> **WORK ITEM**: Search the listing below for the line with "This screenshot has height=506, width=619.", then write out that line and every one after it exactly, without the pictures.

> **DATA SHOWN**:
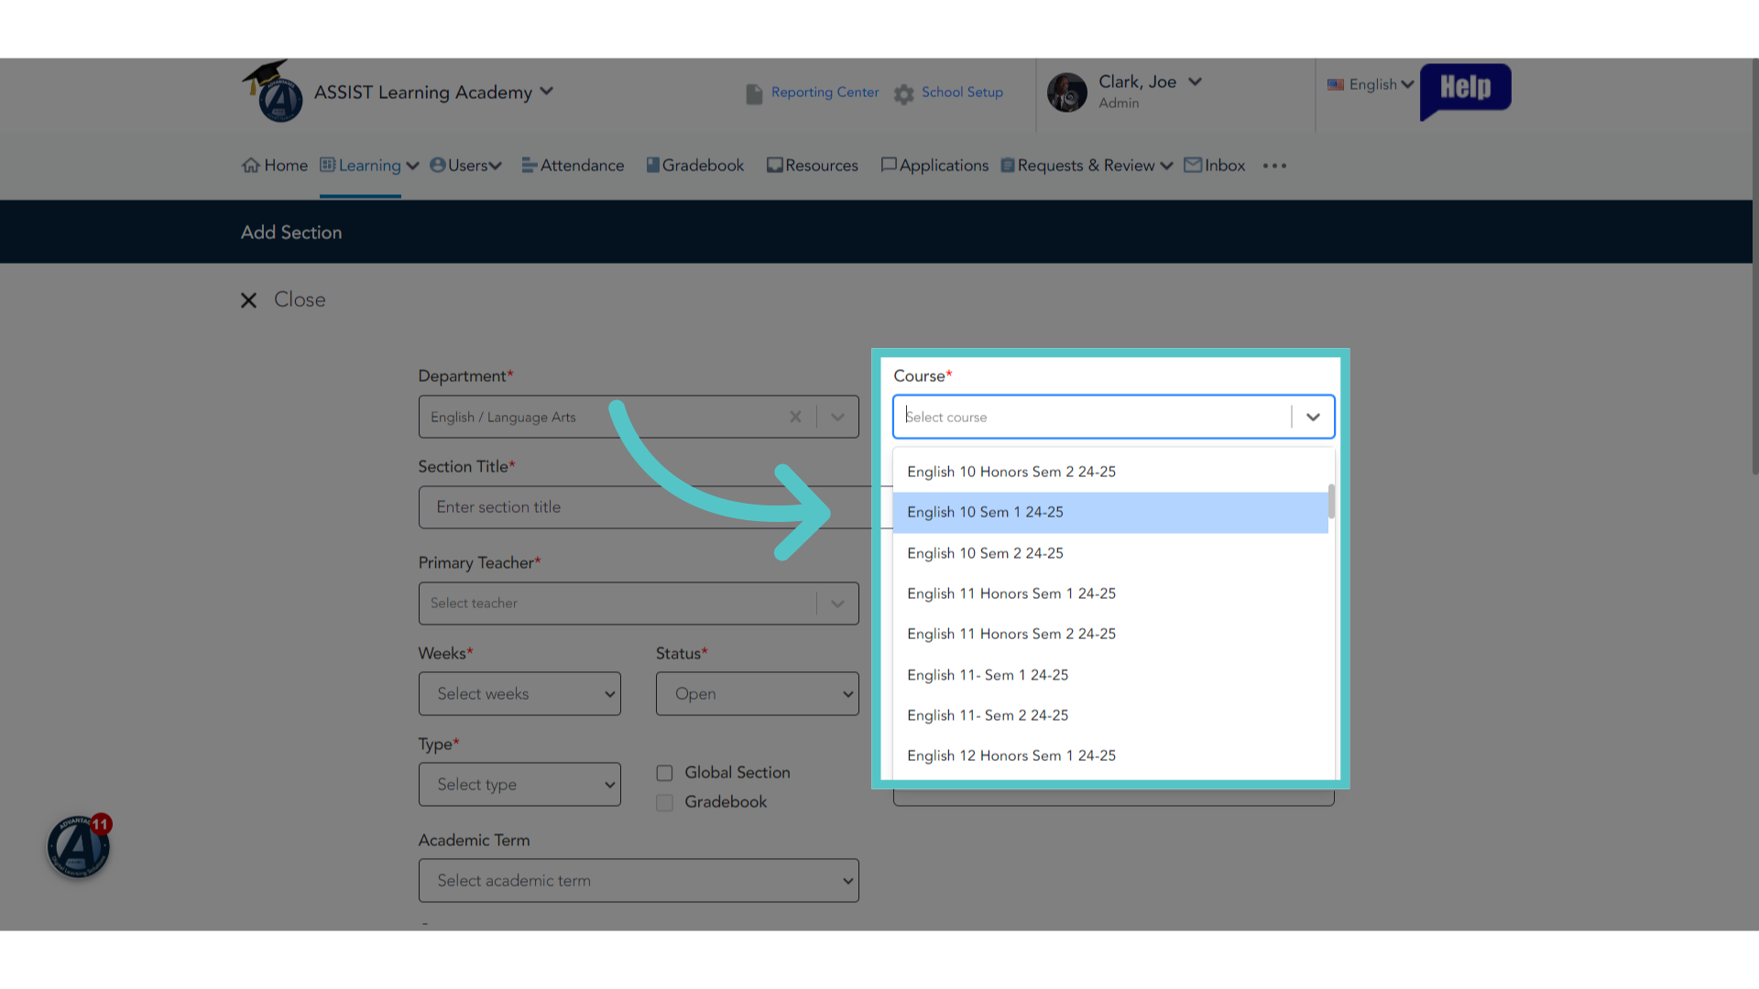Click the ASSIST Learning Academy graduation cap logo

[x=273, y=92]
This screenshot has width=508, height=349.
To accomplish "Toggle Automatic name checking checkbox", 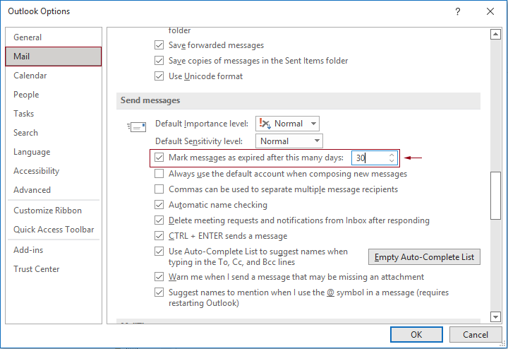I will (159, 205).
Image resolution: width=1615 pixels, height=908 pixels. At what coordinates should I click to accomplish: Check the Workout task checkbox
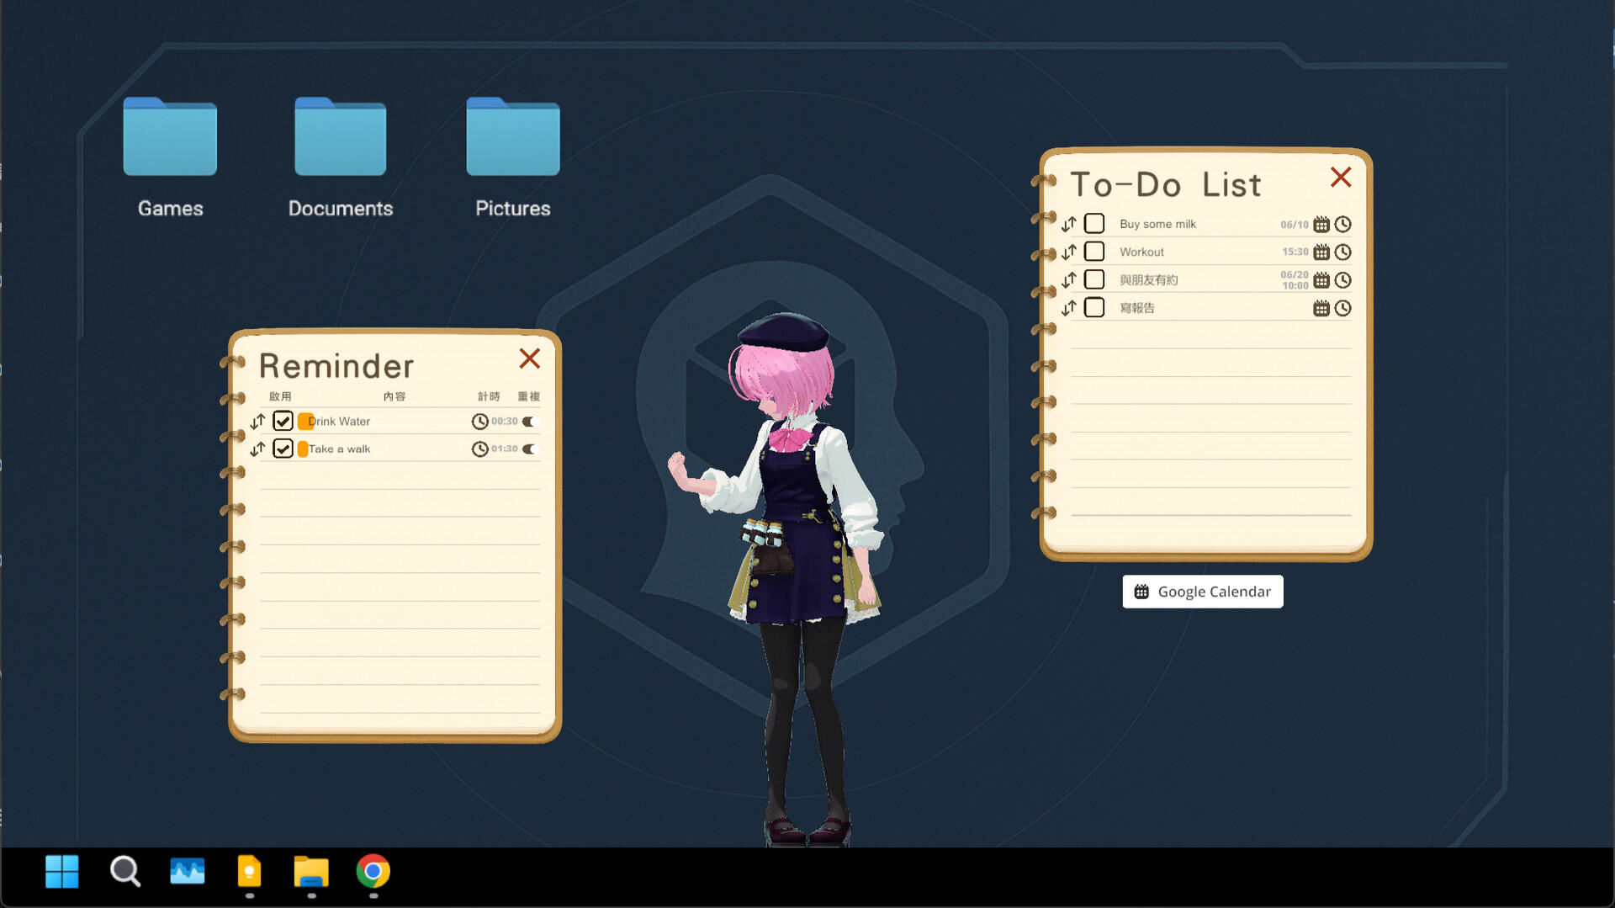point(1094,252)
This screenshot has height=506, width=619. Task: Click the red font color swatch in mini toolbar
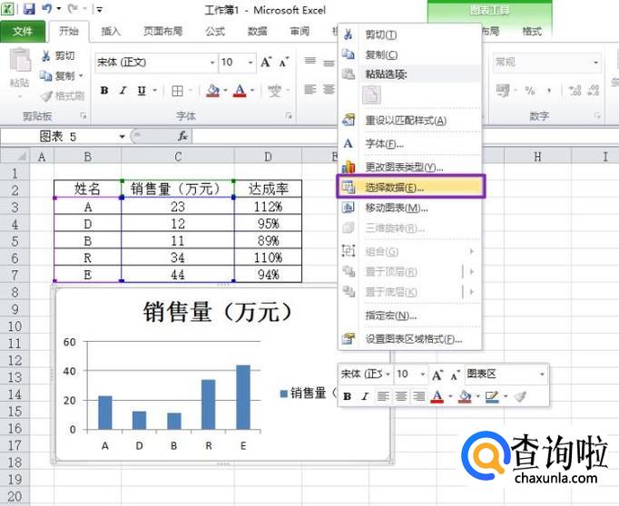point(437,396)
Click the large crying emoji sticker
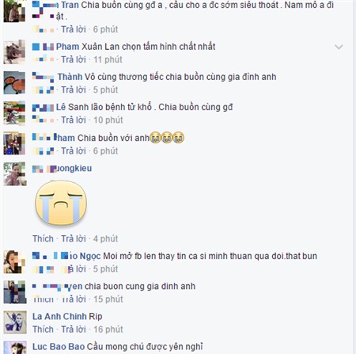356x354 pixels. pos(61,203)
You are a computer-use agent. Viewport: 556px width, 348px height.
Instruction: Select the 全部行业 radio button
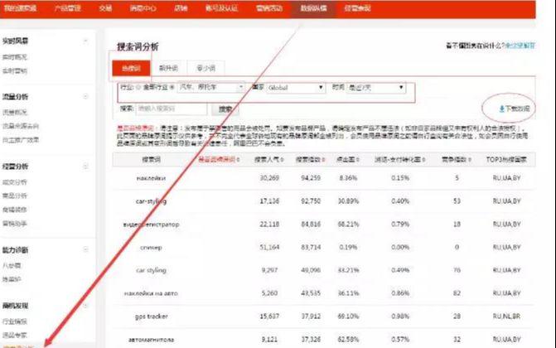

> **THE ANSWER**:
This screenshot has height=506, width=619. Task: Click the red font color swatch in mini toolbar
point(437,396)
Click the large crying emoji sticker
356x354 pixels. pos(61,203)
You are a computer-use agent. Viewport: 556px width, 348px height.
Instruction: Select the 全部行业 radio button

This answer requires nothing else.